The task
Exactly the lines from the line with "Image resolution: width=1170" through the final line of the records below, both ends included, are to be set down. Do not include pictures.

The records Start Marker

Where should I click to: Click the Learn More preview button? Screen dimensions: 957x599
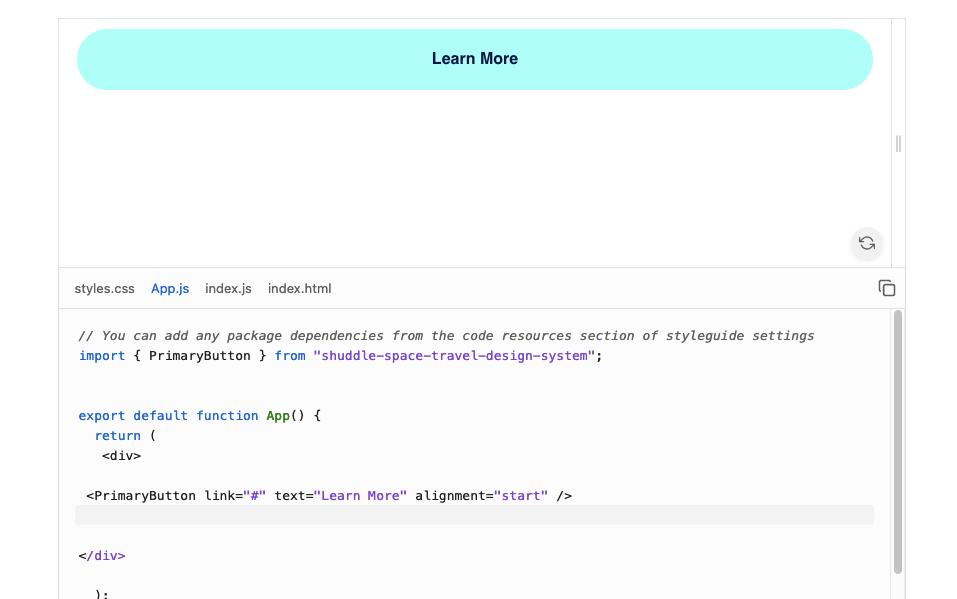[x=474, y=59]
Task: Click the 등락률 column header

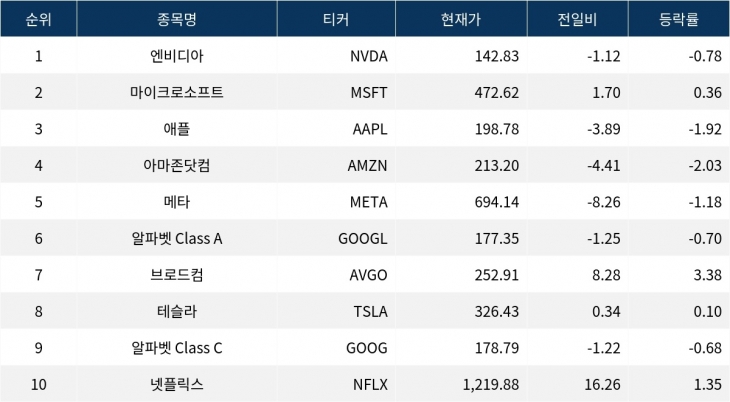Action: (x=678, y=19)
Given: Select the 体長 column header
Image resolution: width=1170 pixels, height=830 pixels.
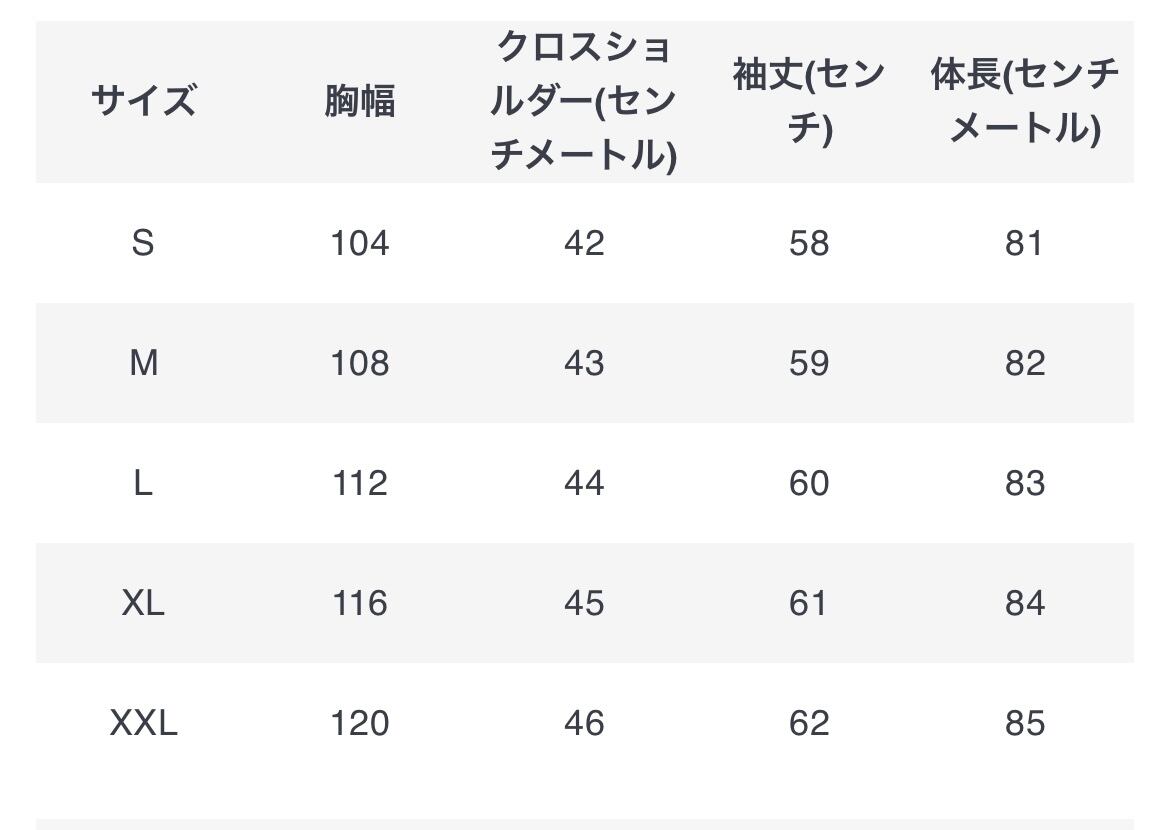Looking at the screenshot, I should (x=1024, y=101).
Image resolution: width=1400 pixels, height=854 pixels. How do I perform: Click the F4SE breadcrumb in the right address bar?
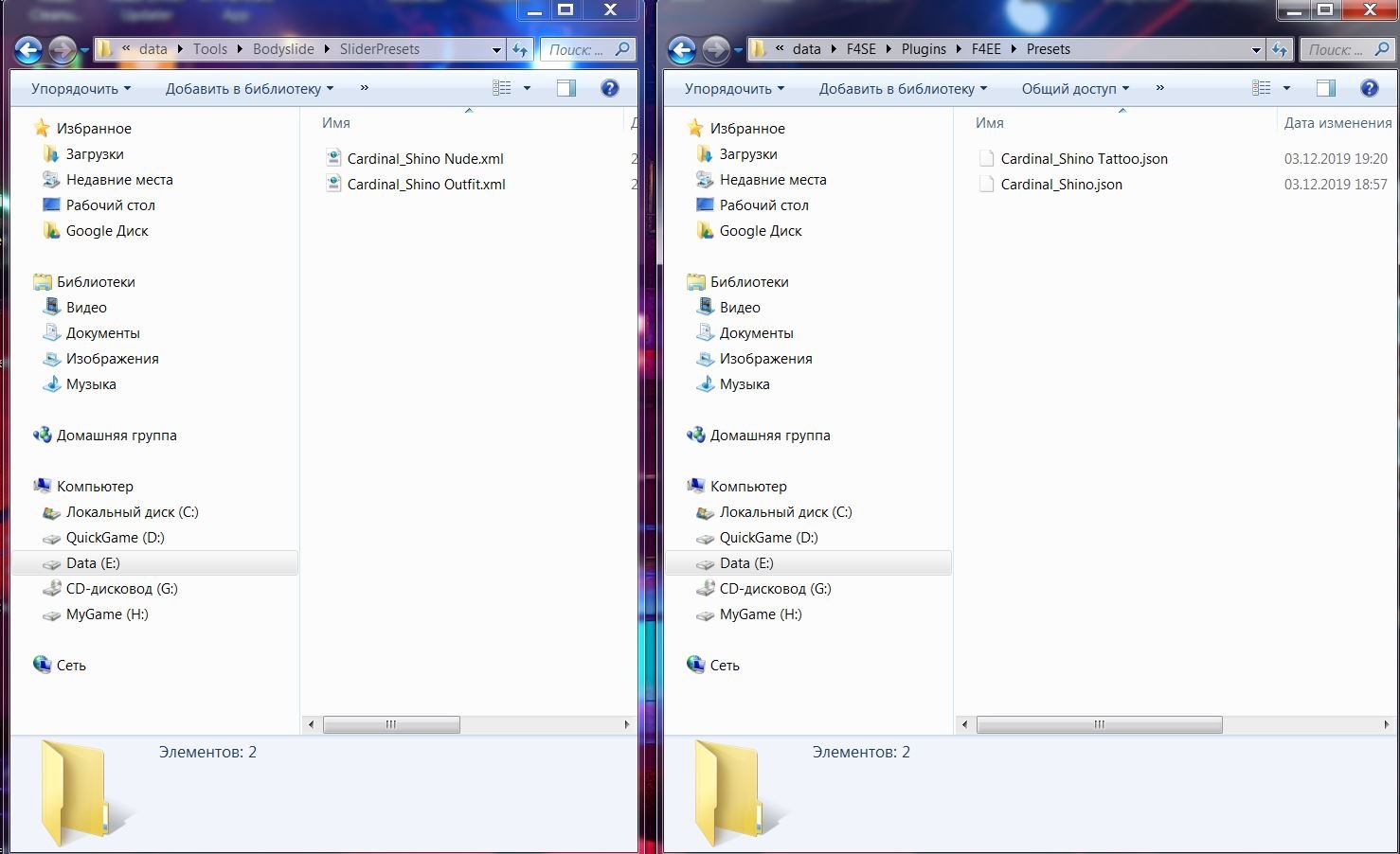tap(860, 49)
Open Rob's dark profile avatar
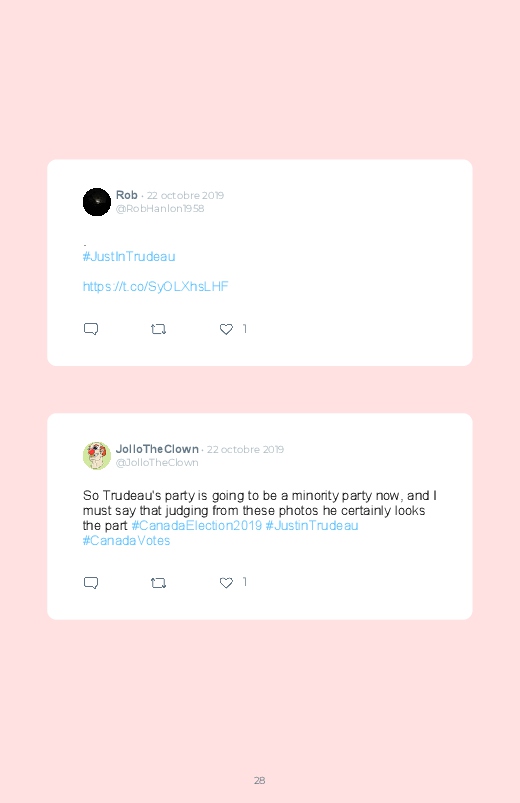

The records End Marker

Exercise result
Image resolution: width=1170 pixels, height=830 pixels.
Looking at the screenshot, I should (x=1024, y=101).
Image resolution: width=1400 pixels, height=854 pixels. How do I perform: Click the F4SE breadcrumb in the right address bar?
tap(860, 49)
Open Rob's dark profile avatar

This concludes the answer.